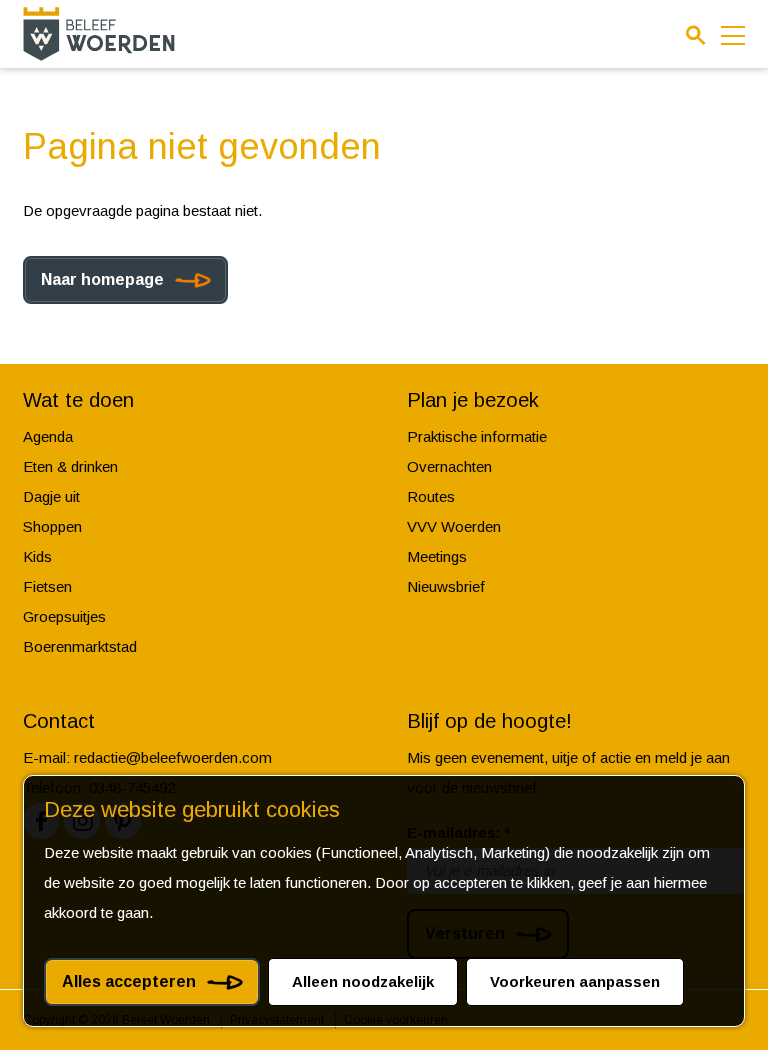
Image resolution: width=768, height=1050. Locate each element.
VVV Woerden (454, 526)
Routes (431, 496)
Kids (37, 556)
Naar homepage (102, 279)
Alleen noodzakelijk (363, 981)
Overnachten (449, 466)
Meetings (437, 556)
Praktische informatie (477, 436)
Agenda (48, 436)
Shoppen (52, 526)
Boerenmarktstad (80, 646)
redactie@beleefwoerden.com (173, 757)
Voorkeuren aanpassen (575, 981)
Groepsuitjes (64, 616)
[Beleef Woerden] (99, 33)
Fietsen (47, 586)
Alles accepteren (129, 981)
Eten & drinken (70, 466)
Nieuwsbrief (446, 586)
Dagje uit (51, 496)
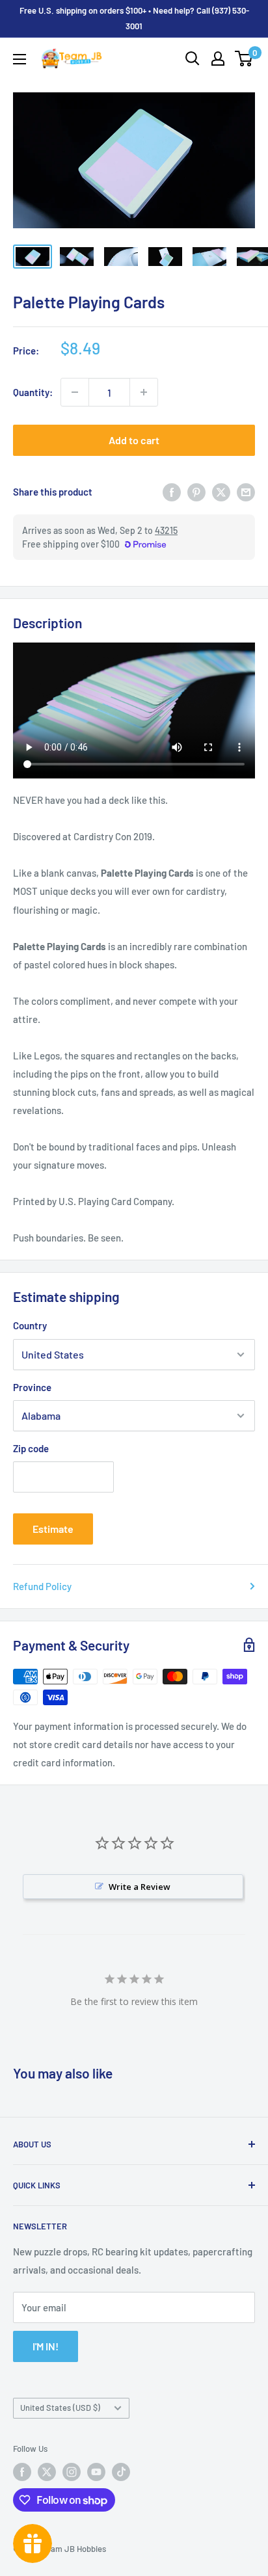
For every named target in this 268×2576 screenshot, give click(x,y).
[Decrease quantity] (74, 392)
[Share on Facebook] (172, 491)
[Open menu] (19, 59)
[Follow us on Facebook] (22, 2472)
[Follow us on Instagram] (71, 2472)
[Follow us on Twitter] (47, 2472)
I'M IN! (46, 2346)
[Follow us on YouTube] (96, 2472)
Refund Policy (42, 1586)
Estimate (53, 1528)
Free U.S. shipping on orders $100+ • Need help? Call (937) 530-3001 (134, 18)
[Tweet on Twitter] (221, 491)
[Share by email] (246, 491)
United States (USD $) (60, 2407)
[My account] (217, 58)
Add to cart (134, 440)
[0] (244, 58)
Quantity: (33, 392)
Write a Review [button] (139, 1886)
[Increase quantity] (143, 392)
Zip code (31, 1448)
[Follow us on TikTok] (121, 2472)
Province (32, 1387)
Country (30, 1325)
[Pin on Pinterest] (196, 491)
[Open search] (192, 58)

# # # #

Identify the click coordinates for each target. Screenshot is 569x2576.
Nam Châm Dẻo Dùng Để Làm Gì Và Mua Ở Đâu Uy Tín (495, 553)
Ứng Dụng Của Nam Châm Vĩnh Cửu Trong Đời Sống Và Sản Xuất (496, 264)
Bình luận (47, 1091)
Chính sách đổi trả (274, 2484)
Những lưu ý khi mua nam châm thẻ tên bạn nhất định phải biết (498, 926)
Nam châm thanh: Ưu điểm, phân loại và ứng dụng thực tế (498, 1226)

# # # #

Starting at the line above that contains "Ứng Dụng Của", repeat each line exactly up to and including the line that contains "Những lưu ý", and stop there.

Ứng Dụng Của Nam Châm Vĩnh Cửu Trong Đời Sống Và Sản Xuất (496, 264)
Bình luận (47, 1091)
Chính sách đổi trả (274, 2484)
Những lưu ý khi mua nam châm thẻ tên bạn nhất định phải biết (498, 926)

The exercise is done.